Baldwin County Judge Hulane George ruled in favor of the motion to free McNeil, saying that McNeil's attorney, among other things, “failed to request charges based on the theories of defense of habitation and/or defense of property.”
Georgia Attorney General Sam Olens has 30 days to appeal the judge's decision. If he doesn't, the convicted man would walk free.
“I know we still have a journey in front of us, but today we smile, for we have won,” said McNeil's wife Anita, a cancer patient, who recently visted her husband for the first time in nearly two years. “We are thankful first to GOD and then to the judge. She looked at the case and saw it for what it is.... We also thank all the people who have stood up and are standing up to support us.
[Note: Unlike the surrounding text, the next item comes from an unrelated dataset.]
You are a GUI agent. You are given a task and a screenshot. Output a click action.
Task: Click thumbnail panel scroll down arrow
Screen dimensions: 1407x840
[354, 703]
We will continue our fight and we won't stop until we have freedom for John.”
McNeil is serving a life sentence for the 2006 slaying of Mike Epps, a White contractor who had been working on the McNeil home. On the day in question, McNeil returned to his Cobb County home after his son called to report that Epps had unlawfully entered their property and had threatened him with a knife.
After calling the police, McNeil confronted Epps, asking him to leave their home, and later fired a warning shot. Eye witnesses affirmed that Epps was belligerent and continued advancing on McNeil, who eventually shot and killed the intruder.
George cited several concerns with the defense's handling of the case. The incident was a clear-cut application of the state’s "castle doctrine," which allows a homeowner to use force in defending his/her home or family from a violent intruder, George said. And the jury should have been instructed about that policy.
"If the so-called 'castle doctrine' means anything, it is that a homeowner like McNeil, confronted with a hostile adversary with the clear intent to 'offer personal violence' to both him and his teenage son, can use deadly force when he is backed up to his home and that adversary is charging directly at him and reaching for a weapon, all after McNeil fired a warning shot in his immediate presence," the judge wrote.
The NAACP has been agitating for McNeil's release, saying the case was a clear example of the inequitable application of self-defense laws across the country.
The nation’s oldest civil rights group has sent the attorney general a petition with 14,500 signatures, asking him not to appeal the judge's decision.
"This is the first step towards righting the wrong that Cobb County made when it prosecuted a father for defending his family on his own property," stated NAACP President and CEO Benjamin Todd Jealous. "We are urging the state to not appeal this decision. John has spent years in prison, separated from the family he protected, because a district attorney running for reelection decided to prosecute John 270 days after two police detectives ruled his case self defense."